Towering above the skyline on the University of Missouri campus, two cranes assist workers who are building the NextGen Precision Health Institute. The facility near MU Health Care’s University Hospital will be the centerpiece of a wider effort that will impact the entire state.
Last summer, the University of Missouri system launched the NextGen Precision Health Initiative to harness the brainpower and resources of the system’s four universities and health system. The initiative prioritizes vascular, neurology and oncology research that addresses the leading causes of death to Missourians. The NextGen Institute will serve as an anchor to the initiative, providing a world-class facility and a network of interdisciplinary scholarship and research from throughout the flagship university.
The goals are to accelerate medical breakthroughs for patients in Missouri and beyond, increase collaboration between University of Missouri scholars and industry partners, attract research funding, generate jobs and train a new generation of researchers and clinicians.
“Great scholars deserve great spaces,” MU Chancellor Alexander N. Cartwright said. “That’s exactly what the NextGen Precision Health Institute will be — and yet it’s also so much more than a building. To us, this effort represents our commitment as one of America’s leading research universities to health care innovations that will transform communities across Missouri and beyond.”

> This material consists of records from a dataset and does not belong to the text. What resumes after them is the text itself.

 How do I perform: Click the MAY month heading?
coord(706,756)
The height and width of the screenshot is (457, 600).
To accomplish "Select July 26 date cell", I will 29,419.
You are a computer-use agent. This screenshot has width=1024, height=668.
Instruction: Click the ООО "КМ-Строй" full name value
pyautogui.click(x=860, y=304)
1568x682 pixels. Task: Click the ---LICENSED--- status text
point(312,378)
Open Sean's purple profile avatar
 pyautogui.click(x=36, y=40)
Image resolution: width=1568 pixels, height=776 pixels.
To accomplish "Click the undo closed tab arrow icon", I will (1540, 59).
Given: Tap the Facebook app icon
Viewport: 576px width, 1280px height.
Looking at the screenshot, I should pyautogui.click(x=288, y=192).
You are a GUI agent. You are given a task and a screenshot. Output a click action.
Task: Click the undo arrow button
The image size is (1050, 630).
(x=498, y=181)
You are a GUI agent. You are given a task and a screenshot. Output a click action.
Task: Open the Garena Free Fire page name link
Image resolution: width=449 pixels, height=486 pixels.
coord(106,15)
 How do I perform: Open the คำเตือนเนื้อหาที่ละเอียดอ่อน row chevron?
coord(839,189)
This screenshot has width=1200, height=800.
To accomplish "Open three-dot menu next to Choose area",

The new structure will be a hub of activity on the Columbia campus. As William Fay, MD, watches the five-story, 265,000-square-foot building sprouting from a giant hole in the ground, he is excited about how the institute could help increase the university’s research capabilities when it opens in 2021.
“That’s going to be a critical factor for our recruitment and retention of excellent faculty members,” said Fay, the School of Medicine’s senior associate dean for research. “Facilities matter. They inspire us.”
Researchers and patients will benefit from a powerful new 7-Tesla MRI scanner made possible through the Alliance for Precision Health, a new partnership with Siemens Healthineers. The building will also include 32 wet labs, 12 integrated informatics spaces and a lab for tissue engineering and device fabrication.
“The environment will inspire us to work collaboratively,” Fay said. “The whole way that building is laid out will foster interactions and context collisions. I think it’s going to be huge in our recruitment. We’re overdue for that.
“But this is really more than a building — it’s an initiative. It’s more than our campus or our medical center. It’s our entire UM system, an extensive network of integrated scientists and other team members that are pushing forward our agenda in precision health.”
Highlighting the promise of personalized health care and the impact of large-scale interdisciplinary collaboration, the NextGen Precision Health initiative is bringing together innovators from across the University of Missouri and the UM System’s three other research universities in pursuit of life-changing precision health advancements. It’s a collaborative effort to leverage the research strengths of Mizzou toward a better future for the health of Missourians and beyond. The Roy Blunt NextGen Precision Health building at MU anchors the overall initiative and expands collaboration between researchers, clinicians and industry partners in the state-of-the-art research facility.